> _SOURCE INFORMATION_
+ + + + +

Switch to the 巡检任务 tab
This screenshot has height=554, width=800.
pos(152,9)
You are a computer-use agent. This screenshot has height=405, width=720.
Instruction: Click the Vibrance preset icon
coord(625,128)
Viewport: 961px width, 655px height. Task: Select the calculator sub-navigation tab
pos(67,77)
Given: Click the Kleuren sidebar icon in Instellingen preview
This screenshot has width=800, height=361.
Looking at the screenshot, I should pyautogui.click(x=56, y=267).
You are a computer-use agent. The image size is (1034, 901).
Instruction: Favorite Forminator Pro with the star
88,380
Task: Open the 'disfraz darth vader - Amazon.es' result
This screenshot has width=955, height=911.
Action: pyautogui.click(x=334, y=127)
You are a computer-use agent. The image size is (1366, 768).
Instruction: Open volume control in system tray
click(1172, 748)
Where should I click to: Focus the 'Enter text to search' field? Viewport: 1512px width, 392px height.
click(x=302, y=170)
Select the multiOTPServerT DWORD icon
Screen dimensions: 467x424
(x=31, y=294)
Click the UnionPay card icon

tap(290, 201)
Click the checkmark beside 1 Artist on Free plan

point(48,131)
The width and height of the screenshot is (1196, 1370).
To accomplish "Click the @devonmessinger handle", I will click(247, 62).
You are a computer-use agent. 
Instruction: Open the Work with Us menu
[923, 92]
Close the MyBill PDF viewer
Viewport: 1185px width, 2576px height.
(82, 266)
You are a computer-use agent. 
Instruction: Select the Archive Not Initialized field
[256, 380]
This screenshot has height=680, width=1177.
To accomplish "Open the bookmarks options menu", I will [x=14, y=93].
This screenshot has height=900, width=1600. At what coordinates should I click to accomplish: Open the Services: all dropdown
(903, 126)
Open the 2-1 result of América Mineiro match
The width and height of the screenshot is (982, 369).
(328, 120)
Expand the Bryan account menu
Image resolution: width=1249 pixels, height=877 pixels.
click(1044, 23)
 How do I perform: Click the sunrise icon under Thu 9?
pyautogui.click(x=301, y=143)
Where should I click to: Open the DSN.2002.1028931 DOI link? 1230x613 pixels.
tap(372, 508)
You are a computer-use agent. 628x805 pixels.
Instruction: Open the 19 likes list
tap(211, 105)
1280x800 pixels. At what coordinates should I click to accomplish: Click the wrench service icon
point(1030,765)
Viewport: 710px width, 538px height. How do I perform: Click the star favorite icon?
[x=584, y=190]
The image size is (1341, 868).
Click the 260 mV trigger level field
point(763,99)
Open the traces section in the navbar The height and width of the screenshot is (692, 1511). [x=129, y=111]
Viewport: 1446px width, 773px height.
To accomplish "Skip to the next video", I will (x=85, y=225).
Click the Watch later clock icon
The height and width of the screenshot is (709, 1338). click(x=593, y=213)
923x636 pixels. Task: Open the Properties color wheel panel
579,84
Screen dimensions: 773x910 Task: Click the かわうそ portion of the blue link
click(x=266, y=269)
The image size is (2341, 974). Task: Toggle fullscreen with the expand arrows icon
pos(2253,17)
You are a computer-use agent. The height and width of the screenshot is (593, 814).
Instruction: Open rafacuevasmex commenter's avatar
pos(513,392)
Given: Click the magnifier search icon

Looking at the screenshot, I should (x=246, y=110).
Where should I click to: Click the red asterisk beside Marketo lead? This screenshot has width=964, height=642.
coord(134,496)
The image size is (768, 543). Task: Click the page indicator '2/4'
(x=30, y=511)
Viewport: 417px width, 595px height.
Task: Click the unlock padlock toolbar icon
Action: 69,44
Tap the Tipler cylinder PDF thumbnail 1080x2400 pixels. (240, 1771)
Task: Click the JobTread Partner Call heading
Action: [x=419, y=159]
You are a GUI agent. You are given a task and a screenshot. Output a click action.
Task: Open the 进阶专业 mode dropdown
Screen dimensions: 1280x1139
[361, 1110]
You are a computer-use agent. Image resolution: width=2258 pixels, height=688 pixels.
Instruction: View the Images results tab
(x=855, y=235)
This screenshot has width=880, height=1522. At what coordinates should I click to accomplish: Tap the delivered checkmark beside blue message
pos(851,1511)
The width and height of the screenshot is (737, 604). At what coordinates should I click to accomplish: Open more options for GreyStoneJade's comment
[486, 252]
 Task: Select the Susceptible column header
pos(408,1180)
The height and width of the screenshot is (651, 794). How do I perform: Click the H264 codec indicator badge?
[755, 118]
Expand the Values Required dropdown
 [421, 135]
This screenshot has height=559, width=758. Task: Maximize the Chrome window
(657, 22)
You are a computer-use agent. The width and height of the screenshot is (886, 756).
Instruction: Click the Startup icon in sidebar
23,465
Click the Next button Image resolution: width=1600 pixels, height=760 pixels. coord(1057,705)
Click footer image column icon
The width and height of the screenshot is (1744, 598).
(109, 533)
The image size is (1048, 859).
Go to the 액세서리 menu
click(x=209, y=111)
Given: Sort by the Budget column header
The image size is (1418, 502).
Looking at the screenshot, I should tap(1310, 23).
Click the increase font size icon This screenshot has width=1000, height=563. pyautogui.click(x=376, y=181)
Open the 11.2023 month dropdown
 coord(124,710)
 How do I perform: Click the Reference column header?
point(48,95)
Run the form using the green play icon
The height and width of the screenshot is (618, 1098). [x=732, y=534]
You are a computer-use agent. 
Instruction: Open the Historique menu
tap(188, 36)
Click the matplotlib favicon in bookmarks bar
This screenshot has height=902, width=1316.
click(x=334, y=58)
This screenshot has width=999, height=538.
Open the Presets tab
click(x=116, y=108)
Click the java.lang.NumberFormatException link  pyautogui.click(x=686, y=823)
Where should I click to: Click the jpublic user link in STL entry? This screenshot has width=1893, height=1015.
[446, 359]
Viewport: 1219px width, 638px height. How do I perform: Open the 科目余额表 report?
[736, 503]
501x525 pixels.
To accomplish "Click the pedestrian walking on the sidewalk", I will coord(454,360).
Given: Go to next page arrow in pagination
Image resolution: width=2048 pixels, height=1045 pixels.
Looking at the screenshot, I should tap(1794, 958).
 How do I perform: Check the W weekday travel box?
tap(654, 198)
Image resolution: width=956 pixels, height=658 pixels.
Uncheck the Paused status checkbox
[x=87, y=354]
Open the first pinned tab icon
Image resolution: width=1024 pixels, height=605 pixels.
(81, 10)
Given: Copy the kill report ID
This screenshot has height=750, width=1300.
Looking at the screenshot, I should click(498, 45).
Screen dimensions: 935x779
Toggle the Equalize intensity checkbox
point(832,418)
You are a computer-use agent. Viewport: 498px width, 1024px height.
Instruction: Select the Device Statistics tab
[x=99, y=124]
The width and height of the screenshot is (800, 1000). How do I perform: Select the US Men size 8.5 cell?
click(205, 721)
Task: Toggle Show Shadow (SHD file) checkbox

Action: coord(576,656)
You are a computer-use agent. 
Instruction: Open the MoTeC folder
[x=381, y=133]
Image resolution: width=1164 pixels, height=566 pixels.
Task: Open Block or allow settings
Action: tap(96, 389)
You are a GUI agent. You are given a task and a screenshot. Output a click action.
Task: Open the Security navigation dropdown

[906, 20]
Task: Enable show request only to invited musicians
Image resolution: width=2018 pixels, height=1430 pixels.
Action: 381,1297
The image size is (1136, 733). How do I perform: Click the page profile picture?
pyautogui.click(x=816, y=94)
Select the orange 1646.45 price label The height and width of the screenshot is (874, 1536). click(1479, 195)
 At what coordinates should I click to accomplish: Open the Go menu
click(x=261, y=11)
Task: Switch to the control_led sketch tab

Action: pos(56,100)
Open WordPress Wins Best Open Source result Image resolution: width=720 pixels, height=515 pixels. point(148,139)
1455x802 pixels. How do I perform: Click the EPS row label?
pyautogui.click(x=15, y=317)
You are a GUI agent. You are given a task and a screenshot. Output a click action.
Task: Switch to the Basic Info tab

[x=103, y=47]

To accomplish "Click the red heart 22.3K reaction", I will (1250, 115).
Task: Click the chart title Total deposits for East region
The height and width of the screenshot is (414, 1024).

+ + + + +

> _TASK BRIEF_
Show, from the material above, each line that includes the string "bookmarks".

> _EXPECTED OUTPUT_
To accomplish "Open the bookmarks options menu", I will [x=14, y=93].
Click the matplotlib favicon in bookmarks bar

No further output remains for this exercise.